Ten cards spanning the synthesis. Click any card to reveal the answer. Use the Print flashcards button to lay out the full set as one card per page, ready to print or save as a PDF for offline review.

Q. State the Taylor expansion of f near a point a.

f(x) ≈ f(a) + f'(a)(x-a) + (f''(a)/2!)(x-a)² + (f'''(a)/3!)(x-a)³ + .... Each term uses one more derivative of f at a, divided by k!, attached to a power of (x-a).

Q. Why are the 1/k! factorials there?

To make the matching property exact. Differentiating (x-a)^k exactly k times produces k!; dividing by k! cancels it, so the k-th derivative of the k-th term at a is exactly f^(k)(a). The polynomial and f then share value, slope, concavity, … at a.

Q. What is the Taylor series of e^x at 0, and why is it so clean?

e^x = 1 + x + x²/2! + x³/3! + .... Every derivative of e^x is e^x, and e^0 = 1, so every coefficient is 1. Differentiating the series term by term reproduces it, the polynomial signature of the self-derivative property.

Q. What are the Taylor series of sin and cos at 0?

sin x = x - x³/3! + x⁵/5! - x⁷/7! + ... (odd powers, alternating signs). cos x = 1 - x²/2! + x⁴/4! - x⁶/6! + ... (even powers, alternating signs). The cycle of derivatives at 0 (0, 1, 0, -1, ...) zeroes one parity and alternates the other.

Q. How is the small-angle sin(x) ≈ x a Taylor result?

It is the first-order Taylor term of sine at 0. The next term sharpens it: sin(x) ≈ x - x³/6. At x = 0.5: plain x gives 0.5, x - x³/6 gives 0.4792, true sin(0.5) = 0.4794. The “approximation” was the first slice of a series all along.

Q. How is L'Hôpital's rule a Taylor result?

It is the first-order Taylor ratio. Near a 0/0 point, each function is f(a) + f'(a)(x-a); the constants vanish, the (x-a) cancels, leaving f'(a)/g'(a).

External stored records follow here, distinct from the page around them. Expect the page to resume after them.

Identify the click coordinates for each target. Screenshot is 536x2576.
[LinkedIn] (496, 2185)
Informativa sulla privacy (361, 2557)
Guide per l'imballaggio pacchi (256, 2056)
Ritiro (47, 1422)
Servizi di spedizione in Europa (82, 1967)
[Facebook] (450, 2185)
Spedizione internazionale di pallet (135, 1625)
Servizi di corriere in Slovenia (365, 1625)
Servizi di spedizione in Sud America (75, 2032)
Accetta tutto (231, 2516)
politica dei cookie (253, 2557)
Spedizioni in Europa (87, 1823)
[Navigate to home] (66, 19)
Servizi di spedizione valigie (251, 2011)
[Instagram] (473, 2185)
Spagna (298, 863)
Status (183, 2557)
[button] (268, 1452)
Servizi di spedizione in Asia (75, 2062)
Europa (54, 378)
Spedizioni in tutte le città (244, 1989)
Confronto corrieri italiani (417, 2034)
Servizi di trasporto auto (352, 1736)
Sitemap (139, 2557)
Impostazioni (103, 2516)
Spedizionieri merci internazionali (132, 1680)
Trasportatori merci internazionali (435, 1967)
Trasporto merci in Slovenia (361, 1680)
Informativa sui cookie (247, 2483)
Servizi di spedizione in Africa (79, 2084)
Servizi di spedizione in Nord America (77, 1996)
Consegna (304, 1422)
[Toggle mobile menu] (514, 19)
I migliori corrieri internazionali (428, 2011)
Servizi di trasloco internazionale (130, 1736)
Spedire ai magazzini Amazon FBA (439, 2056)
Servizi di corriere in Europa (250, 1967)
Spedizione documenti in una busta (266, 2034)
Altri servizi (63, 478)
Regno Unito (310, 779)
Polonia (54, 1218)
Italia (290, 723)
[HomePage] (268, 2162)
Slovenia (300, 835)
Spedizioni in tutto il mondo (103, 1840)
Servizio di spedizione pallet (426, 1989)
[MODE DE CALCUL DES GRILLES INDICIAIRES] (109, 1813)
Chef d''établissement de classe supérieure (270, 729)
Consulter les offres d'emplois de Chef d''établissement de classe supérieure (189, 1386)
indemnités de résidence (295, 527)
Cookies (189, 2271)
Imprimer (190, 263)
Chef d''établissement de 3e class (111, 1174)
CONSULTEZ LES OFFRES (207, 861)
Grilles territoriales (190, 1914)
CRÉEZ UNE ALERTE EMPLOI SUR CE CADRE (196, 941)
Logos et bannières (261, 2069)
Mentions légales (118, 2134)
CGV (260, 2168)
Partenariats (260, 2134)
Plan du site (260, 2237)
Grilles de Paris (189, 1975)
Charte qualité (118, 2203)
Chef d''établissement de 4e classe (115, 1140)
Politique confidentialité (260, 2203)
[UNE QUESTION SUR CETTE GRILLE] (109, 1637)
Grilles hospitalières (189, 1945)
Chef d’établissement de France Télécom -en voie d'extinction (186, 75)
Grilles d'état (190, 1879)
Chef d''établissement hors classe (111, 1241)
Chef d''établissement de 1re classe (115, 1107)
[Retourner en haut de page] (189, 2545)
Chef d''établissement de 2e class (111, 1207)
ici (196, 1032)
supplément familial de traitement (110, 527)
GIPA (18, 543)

L’Hôpital is Taylor’s first-order ratio in disguise.

Q. What is the matching property?

The Taylor polynomial and the function share value, slope, second derivative, third derivative, and so on, all the way up, at the expansion point a. The factorials make this exact; without them the matching fails.

Q. What is Newton's method, in Taylor terms?

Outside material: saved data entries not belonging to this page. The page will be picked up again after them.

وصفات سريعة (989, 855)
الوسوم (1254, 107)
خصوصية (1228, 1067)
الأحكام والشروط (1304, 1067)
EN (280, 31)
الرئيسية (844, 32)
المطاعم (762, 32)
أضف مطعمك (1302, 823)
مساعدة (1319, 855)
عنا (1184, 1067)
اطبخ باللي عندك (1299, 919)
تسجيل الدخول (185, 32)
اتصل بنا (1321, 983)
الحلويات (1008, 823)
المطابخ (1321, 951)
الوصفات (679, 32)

It replaces f with its first-order Taylor approximation (the tangent line) and jumps to where that line crosses zero. Update: x - f(x)/f'(x). For √5 from x_0 = 2: 2 → 2.25 → 2.23611 → 2.236068, matching to six decimals in three steps.

Q. Why is gradient descent a first-order Taylor step?

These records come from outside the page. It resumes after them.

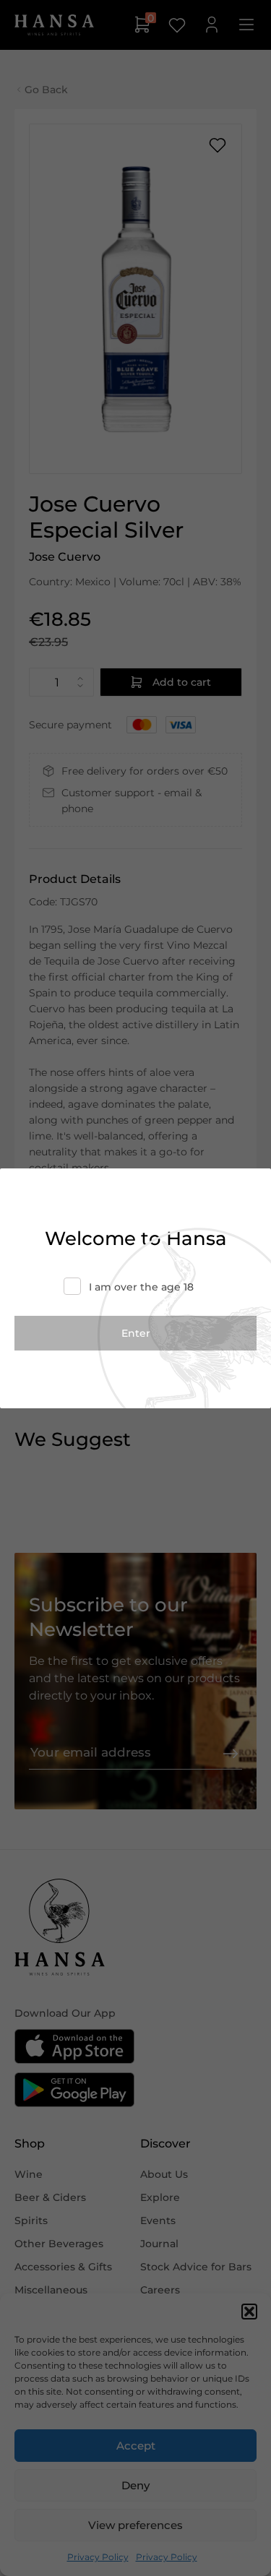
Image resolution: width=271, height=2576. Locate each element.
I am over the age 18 (141, 1286)
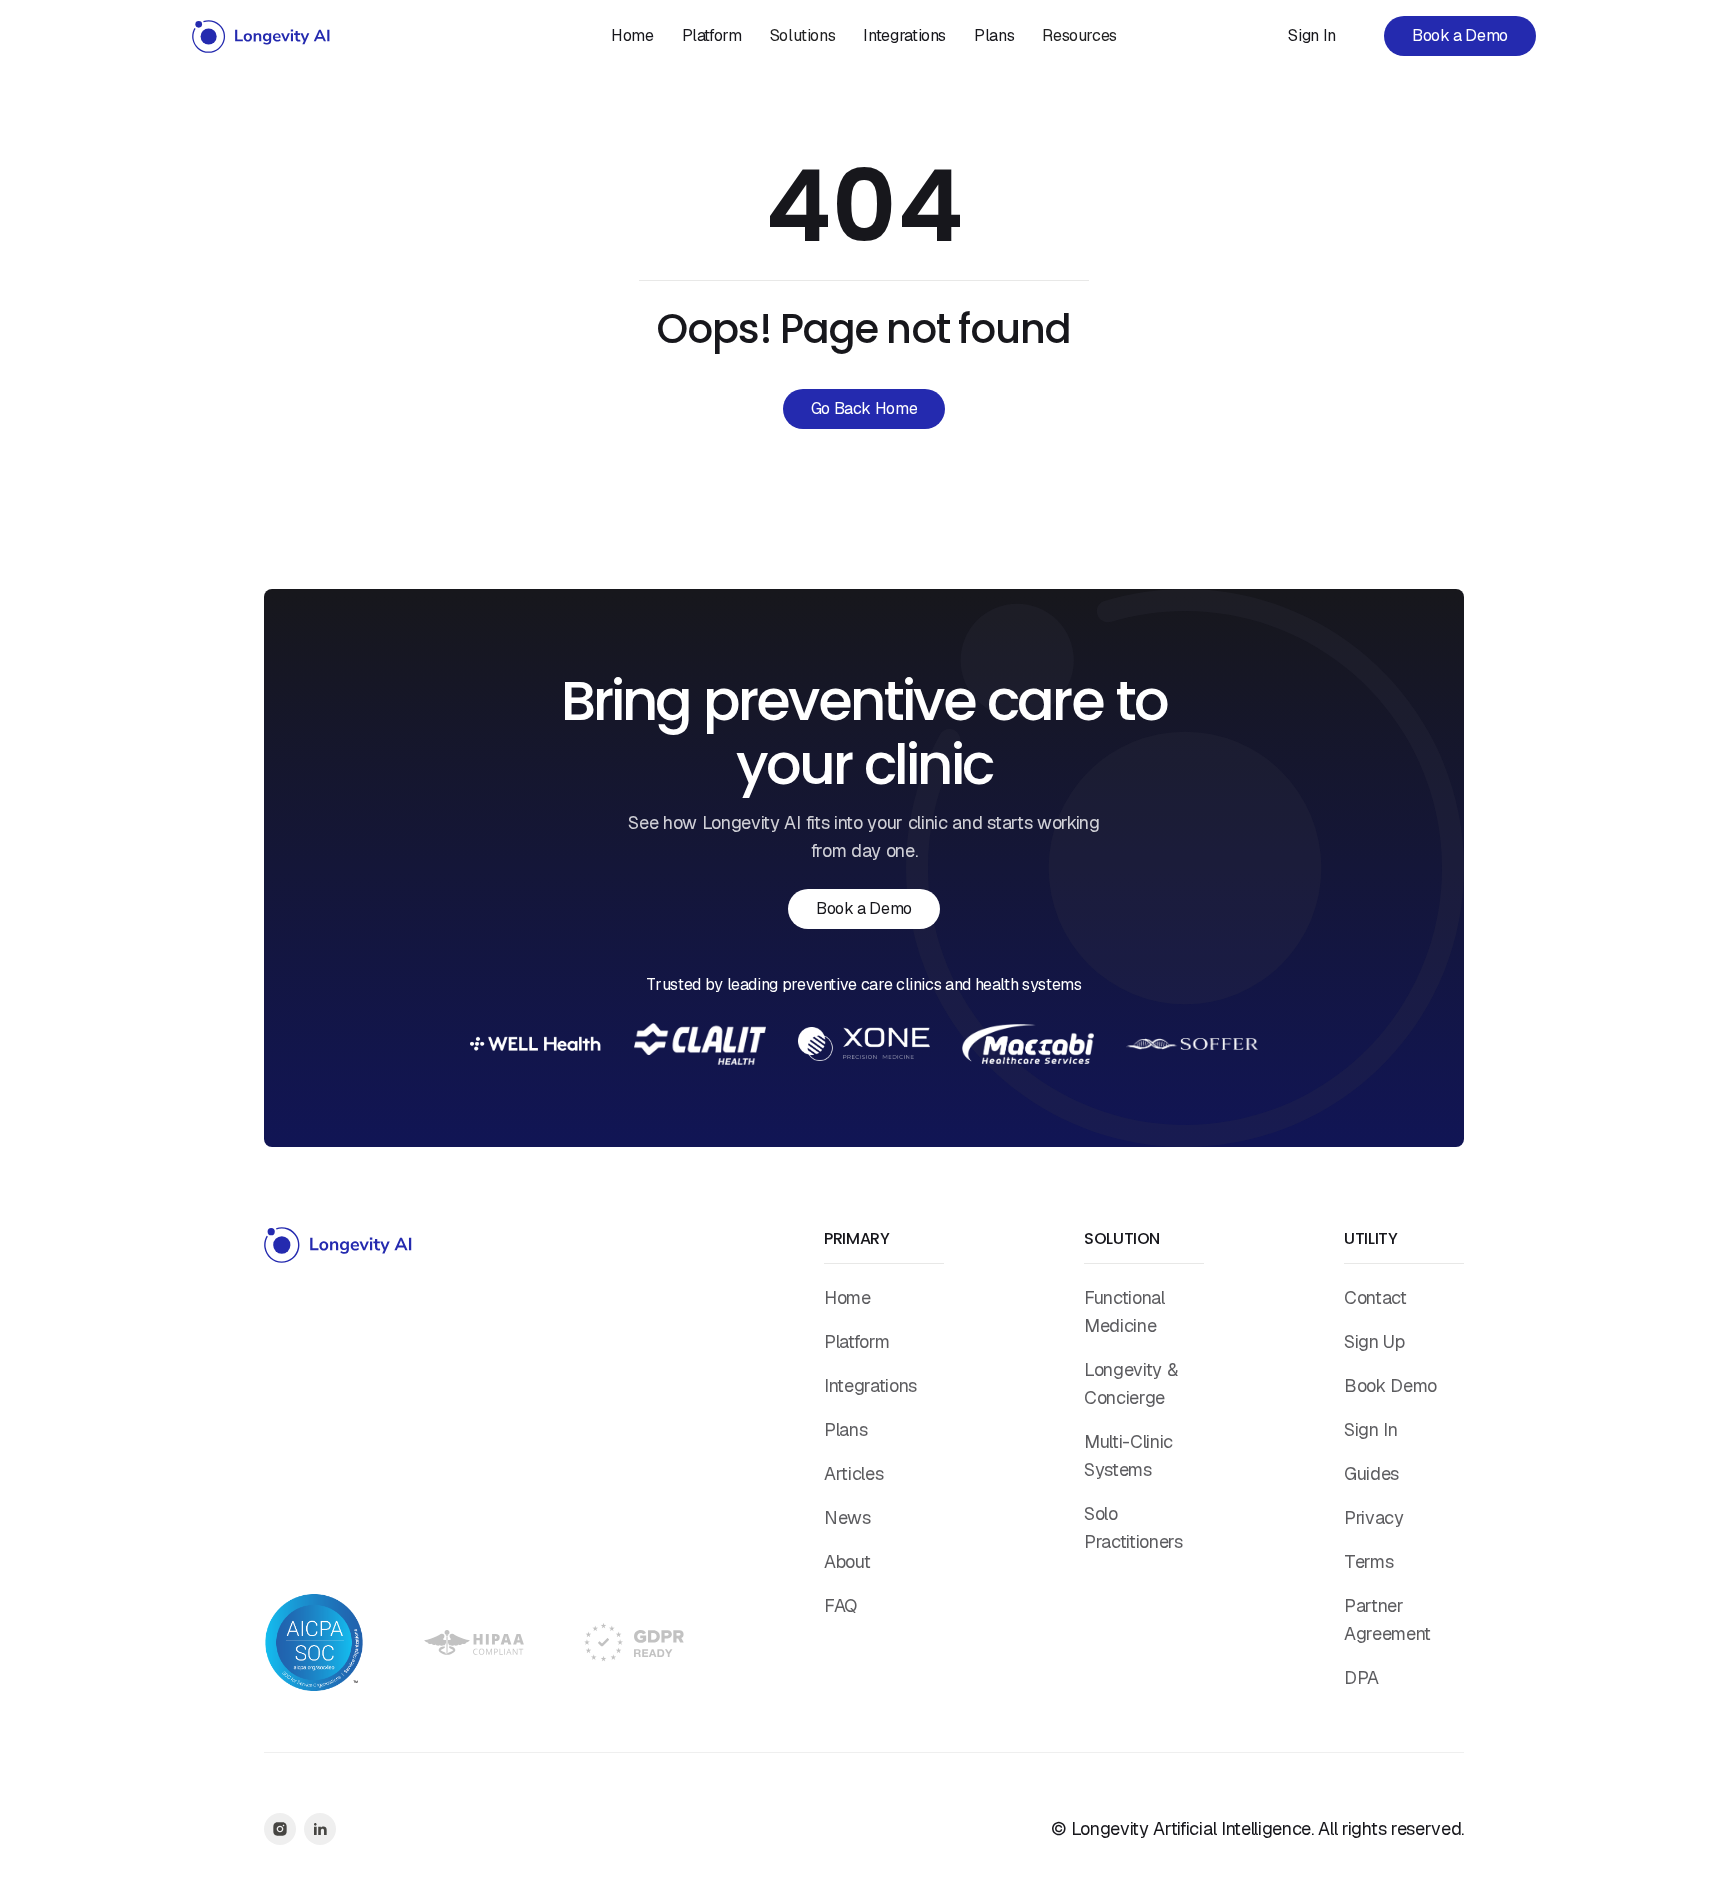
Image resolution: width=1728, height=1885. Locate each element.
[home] (262, 36)
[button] (803, 36)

Because each step approximates the loss near the current parameters by its tangent plane, loss(θ + step) ≈ loss(θ) + gradient·step, and moves in the steepest-downhill direction of that linear model. Newton’s method keeps the second-order term too (the Hessian, a parabola).

Q. Where else does Taylor show up in ML and computation?

The neural tangent kernel is a first-order Taylor expansion of a network at initialization (making infinite-width training tractable). And hardware evaluates sin, exp, log as truncated Taylor-style polynomials, because polynomials are all the silicon can do directly.